* TASK DATA
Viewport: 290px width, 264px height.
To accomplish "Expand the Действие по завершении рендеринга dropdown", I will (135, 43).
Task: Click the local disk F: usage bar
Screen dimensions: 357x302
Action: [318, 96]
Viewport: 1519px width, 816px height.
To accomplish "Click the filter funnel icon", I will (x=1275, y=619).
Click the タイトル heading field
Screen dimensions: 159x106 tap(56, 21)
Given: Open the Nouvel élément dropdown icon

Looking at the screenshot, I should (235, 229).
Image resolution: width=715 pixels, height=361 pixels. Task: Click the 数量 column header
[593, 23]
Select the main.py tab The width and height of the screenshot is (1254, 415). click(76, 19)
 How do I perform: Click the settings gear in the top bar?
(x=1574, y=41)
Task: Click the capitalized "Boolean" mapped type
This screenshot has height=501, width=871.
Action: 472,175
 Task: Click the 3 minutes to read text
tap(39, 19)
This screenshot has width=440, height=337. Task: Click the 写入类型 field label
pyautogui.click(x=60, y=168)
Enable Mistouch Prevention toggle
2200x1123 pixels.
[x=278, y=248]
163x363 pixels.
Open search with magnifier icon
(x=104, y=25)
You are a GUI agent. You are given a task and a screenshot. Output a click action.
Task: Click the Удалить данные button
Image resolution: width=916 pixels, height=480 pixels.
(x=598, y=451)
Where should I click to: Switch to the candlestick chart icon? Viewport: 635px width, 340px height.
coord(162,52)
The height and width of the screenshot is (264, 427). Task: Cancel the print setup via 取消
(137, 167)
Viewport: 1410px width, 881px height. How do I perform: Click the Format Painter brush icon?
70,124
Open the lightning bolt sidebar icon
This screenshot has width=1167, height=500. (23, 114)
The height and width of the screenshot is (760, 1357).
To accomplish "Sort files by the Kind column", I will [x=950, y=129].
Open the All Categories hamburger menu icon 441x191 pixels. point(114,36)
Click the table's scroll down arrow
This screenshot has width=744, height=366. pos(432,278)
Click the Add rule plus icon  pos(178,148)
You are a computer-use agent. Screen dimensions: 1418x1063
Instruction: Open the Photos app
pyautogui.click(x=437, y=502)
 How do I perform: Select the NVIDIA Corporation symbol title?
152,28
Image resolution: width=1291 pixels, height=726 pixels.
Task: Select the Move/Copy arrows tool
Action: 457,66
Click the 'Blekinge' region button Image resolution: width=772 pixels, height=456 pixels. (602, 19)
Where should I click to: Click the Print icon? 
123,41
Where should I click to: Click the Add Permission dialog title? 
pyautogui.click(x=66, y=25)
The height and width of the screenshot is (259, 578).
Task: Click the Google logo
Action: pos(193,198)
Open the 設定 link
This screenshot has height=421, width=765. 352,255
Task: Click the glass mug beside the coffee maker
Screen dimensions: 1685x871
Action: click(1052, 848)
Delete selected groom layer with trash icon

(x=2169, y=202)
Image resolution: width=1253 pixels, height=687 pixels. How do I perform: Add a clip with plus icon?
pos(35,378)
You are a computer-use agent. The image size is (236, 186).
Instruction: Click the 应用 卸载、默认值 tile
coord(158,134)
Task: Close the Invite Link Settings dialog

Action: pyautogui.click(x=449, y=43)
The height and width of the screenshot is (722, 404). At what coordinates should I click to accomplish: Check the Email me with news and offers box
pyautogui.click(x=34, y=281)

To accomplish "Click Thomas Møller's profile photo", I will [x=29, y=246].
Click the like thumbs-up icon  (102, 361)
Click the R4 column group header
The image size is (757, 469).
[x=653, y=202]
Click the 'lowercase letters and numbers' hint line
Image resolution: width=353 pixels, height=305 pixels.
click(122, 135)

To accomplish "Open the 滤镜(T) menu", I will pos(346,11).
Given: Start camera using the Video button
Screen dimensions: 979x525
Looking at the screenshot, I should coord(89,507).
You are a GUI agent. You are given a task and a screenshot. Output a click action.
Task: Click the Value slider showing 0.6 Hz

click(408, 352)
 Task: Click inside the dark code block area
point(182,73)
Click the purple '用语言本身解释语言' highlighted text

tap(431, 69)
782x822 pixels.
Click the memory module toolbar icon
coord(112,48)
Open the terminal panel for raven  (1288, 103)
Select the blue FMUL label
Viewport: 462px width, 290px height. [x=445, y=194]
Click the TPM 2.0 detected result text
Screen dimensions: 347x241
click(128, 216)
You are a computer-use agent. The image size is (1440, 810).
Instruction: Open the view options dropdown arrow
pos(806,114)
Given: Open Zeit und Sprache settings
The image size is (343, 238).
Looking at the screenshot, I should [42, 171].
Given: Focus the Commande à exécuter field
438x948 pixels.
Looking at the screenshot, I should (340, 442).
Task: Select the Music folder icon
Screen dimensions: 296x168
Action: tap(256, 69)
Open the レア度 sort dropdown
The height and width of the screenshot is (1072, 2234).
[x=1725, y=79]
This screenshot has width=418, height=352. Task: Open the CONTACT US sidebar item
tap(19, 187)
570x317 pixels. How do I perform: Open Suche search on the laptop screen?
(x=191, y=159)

* SHORT TASK
Rewrite all of the lines above, swapping "candlestick" for "bar" and changing nothing else.

* WRITTEN RESPONSE
Viewport: 290px width, 264px height.
To accomplish "Expand the Действие по завершении рендеринга dropdown", I will (135, 43).
Task: Click the local disk F: usage bar
Screen dimensions: 357x302
Action: [318, 96]
Viewport: 1519px width, 816px height.
To accomplish "Click the filter funnel icon", I will (x=1275, y=619).
Click the タイトル heading field
Screen dimensions: 159x106 tap(56, 21)
Given: Open the Nouvel élément dropdown icon

Looking at the screenshot, I should (235, 229).
Image resolution: width=715 pixels, height=361 pixels. Task: Click the 数量 column header
[593, 23]
Select the main.py tab The width and height of the screenshot is (1254, 415). click(76, 19)
 How do I perform: Click the settings gear in the top bar?
(x=1574, y=41)
Task: Click the capitalized "Boolean" mapped type
This screenshot has height=501, width=871.
Action: 472,175
 Task: Click the 3 minutes to read text
tap(39, 19)
This screenshot has width=440, height=337. Task: Click the 写入类型 field label
pyautogui.click(x=60, y=168)
Enable Mistouch Prevention toggle
2200x1123 pixels.
[x=278, y=248]
163x363 pixels.
Open search with magnifier icon
(x=104, y=25)
You are a GUI agent. You are given a task and a screenshot. Output a click action.
Task: Click the Удалить данные button
Image resolution: width=916 pixels, height=480 pixels.
(x=598, y=451)
Where should I click to: Switch to the bar chart icon? Viewport: 635px width, 340px height.
coord(162,52)
The height and width of the screenshot is (264, 427). Task: Cancel the print setup via 取消
(137, 167)
Viewport: 1410px width, 881px height. How do I perform: Click the Format Painter brush icon?
70,124
Open the lightning bolt sidebar icon
This screenshot has width=1167, height=500. (23, 114)
The height and width of the screenshot is (760, 1357).
To accomplish "Sort files by the Kind column", I will [x=950, y=129].
Open the All Categories hamburger menu icon 441x191 pixels. point(114,36)
Click the table's scroll down arrow
This screenshot has width=744, height=366. pos(432,278)
Click the Add rule plus icon  pos(178,148)
You are a computer-use agent. Screen dimensions: 1418x1063
Instruction: Open the Photos app
pyautogui.click(x=437, y=502)
 How do I perform: Select the NVIDIA Corporation symbol title?
152,28
Image resolution: width=1291 pixels, height=726 pixels.
Task: Select the Move/Copy arrows tool
Action: 457,66
Click the 'Blekinge' region button Image resolution: width=772 pixels, height=456 pixels. (602, 19)
Where should I click to: Click the Print icon? 
123,41
Where should I click to: Click the Add Permission dialog title? 
pyautogui.click(x=66, y=25)
The height and width of the screenshot is (259, 578).
Task: Click the Google logo
Action: pos(193,198)
Open the 設定 link
This screenshot has height=421, width=765. 352,255
Task: Click the glass mug beside the coffee maker
Screen dimensions: 1685x871
Action: click(1052, 848)
Delete selected groom layer with trash icon

(x=2169, y=202)
Image resolution: width=1253 pixels, height=687 pixels. How do I perform: Add a clip with plus icon?
pos(35,378)
You are a computer-use agent. The image size is (236, 186).
Instruction: Click the 应用 卸载、默认值 tile
coord(158,134)
Task: Close the Invite Link Settings dialog

Action: pyautogui.click(x=449, y=43)
The height and width of the screenshot is (722, 404). At what coordinates should I click to accomplish: Check the Email me with news and offers box
pyautogui.click(x=34, y=281)

To accomplish "Click Thomas Møller's profile photo", I will [x=29, y=246].
Click the like thumbs-up icon  (102, 361)
Click the R4 column group header
The image size is (757, 469).
[x=653, y=202]
Click the 'lowercase letters and numbers' hint line
Image resolution: width=353 pixels, height=305 pixels.
click(122, 135)

To accomplish "Open the 滤镜(T) menu", I will pos(346,11).
Given: Start camera using the Video button
Screen dimensions: 979x525
Looking at the screenshot, I should coord(89,507).
You are a GUI agent. You are given a task and a screenshot. Output a click action.
Task: Click the Value slider showing 0.6 Hz

click(408, 352)
 Task: Click inside the dark code block area
point(182,73)
Click the purple '用语言本身解释语言' highlighted text

tap(431, 69)
782x822 pixels.
Click the memory module toolbar icon
coord(112,48)
Open the terminal panel for raven  (1288, 103)
Select the blue FMUL label
Viewport: 462px width, 290px height. [x=445, y=194]
Click the TPM 2.0 detected result text
Screen dimensions: 347x241
click(128, 216)
You are a computer-use agent. The image size is (1440, 810).
Instruction: Open the view options dropdown arrow
pos(806,114)
Given: Open Zeit und Sprache settings
The image size is (343, 238).
Looking at the screenshot, I should [42, 171].
Given: Focus the Commande à exécuter field
438x948 pixels.
Looking at the screenshot, I should (340, 442).
Task: Select the Music folder icon
Screen dimensions: 296x168
Action: tap(256, 69)
Open the レア度 sort dropdown
The height and width of the screenshot is (1072, 2234).
[x=1725, y=79]
This screenshot has width=418, height=352. Task: Open the CONTACT US sidebar item
tap(19, 187)
570x317 pixels. How do I perform: Open Suche search on the laptop screen?
(x=191, y=159)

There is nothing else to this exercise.